EU legislators fail to clinch deal to delay AI law
BRUSSELS — European Union legislators failed to agree on a rollback of the bloc’s artificial intelligence rules in negotiations overnight Tuesday, with rules for machinery and medical devices as the main sticking point.
Teams representing the European Parliament and EU countries parted ways after hours-long talks into Wednesday morning — failing to reach a deal that would delay a key part of the EU’s Artificial Intelligence Act until December 2027 and ban AI nudification apps.
The negotiators agreed to postpone the talks for now, according to three officials and two EU diplomats.

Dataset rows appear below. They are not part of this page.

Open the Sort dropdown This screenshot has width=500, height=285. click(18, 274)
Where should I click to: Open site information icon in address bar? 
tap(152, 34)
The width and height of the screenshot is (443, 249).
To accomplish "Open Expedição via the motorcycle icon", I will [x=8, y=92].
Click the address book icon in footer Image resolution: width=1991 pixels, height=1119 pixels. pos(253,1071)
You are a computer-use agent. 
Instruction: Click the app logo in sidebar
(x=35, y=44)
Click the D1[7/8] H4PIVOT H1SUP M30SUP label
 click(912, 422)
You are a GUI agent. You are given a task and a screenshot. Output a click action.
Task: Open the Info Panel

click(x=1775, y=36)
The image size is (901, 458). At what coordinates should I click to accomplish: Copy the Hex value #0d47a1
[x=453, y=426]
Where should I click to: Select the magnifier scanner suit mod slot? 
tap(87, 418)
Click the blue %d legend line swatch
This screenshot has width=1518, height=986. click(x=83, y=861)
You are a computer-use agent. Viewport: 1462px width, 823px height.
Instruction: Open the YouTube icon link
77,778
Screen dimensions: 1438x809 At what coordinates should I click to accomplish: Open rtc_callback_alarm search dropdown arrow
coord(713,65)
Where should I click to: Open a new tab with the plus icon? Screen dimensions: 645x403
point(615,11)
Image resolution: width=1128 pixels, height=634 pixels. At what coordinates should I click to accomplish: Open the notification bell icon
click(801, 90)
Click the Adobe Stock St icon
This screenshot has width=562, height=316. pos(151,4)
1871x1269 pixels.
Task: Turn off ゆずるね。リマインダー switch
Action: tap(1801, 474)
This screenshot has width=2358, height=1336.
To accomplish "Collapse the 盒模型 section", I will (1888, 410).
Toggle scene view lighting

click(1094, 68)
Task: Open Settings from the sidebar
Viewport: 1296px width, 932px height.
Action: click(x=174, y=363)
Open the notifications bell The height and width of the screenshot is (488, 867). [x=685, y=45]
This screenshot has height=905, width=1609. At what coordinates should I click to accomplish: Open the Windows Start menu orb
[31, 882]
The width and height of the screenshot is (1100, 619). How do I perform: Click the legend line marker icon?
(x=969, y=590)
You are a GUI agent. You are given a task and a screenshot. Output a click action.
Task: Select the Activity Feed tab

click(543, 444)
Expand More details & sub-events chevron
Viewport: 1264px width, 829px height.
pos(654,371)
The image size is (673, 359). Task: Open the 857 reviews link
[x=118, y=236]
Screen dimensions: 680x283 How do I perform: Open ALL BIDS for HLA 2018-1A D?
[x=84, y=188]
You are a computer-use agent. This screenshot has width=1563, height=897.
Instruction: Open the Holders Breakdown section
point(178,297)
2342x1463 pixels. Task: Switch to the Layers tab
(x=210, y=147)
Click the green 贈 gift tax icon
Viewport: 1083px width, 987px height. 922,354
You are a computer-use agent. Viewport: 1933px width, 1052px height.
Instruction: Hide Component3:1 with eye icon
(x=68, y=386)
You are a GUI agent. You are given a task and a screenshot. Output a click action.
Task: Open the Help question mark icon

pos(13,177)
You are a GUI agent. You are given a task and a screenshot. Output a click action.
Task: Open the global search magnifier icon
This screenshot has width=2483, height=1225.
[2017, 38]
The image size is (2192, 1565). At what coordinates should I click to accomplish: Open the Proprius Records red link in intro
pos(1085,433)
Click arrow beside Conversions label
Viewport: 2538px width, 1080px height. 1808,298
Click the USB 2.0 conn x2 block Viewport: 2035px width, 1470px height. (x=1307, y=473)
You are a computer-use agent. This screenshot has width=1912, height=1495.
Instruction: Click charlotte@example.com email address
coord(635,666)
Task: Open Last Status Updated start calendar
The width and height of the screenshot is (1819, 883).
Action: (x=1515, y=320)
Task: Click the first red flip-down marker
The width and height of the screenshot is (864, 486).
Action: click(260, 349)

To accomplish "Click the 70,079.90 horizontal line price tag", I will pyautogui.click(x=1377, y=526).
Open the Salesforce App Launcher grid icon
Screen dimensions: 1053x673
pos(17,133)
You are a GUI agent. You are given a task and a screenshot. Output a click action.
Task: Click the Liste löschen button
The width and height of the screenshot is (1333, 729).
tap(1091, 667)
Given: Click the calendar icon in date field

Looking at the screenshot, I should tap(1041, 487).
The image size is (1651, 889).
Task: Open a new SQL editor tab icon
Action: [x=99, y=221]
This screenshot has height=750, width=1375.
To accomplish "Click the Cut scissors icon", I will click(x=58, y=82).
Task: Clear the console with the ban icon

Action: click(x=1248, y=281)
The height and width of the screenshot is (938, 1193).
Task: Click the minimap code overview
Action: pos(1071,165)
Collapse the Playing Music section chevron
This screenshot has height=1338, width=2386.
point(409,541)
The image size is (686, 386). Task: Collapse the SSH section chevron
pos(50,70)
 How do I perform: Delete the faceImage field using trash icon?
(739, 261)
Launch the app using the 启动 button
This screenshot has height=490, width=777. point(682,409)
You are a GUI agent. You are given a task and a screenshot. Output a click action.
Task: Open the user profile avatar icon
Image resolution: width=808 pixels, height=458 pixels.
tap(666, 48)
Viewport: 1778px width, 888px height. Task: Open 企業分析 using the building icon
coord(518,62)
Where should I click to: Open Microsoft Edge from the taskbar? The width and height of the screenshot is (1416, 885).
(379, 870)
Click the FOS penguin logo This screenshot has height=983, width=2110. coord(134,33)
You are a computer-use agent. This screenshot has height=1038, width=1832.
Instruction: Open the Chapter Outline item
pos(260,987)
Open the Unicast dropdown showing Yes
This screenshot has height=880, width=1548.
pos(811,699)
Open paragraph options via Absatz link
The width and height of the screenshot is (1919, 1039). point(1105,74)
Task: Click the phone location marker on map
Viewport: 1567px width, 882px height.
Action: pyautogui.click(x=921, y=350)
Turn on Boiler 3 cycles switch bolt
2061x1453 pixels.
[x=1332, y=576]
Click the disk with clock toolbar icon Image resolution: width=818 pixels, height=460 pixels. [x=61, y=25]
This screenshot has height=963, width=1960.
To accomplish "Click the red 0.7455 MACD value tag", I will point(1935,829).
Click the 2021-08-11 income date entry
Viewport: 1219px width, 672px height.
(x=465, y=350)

The abandonment significantly tightens the timeline to avoid legal uncertainty, since new rules for high-risk AI applications are set to kick in this August. EU legislators had rushed to meet an informal end-of-April deadline to agree on delaying those rules.
The talks derailed over a request by the center-right in Parliament, backed by Germany, to allow key products, such as machinery and medical devices, to comply with AI requirements under sectoral law rather than the AI Act.
German top officials, including Chancellor Friedrich Merz, are pushing for less strict rules for industrial AI, in a bid to give engineering firms such as Siemens and Bosch a boost.
But the proposal is strongly opposed by several EU countries and by the center-left.
Talks are expected to resume, with no date for that yet scheduled.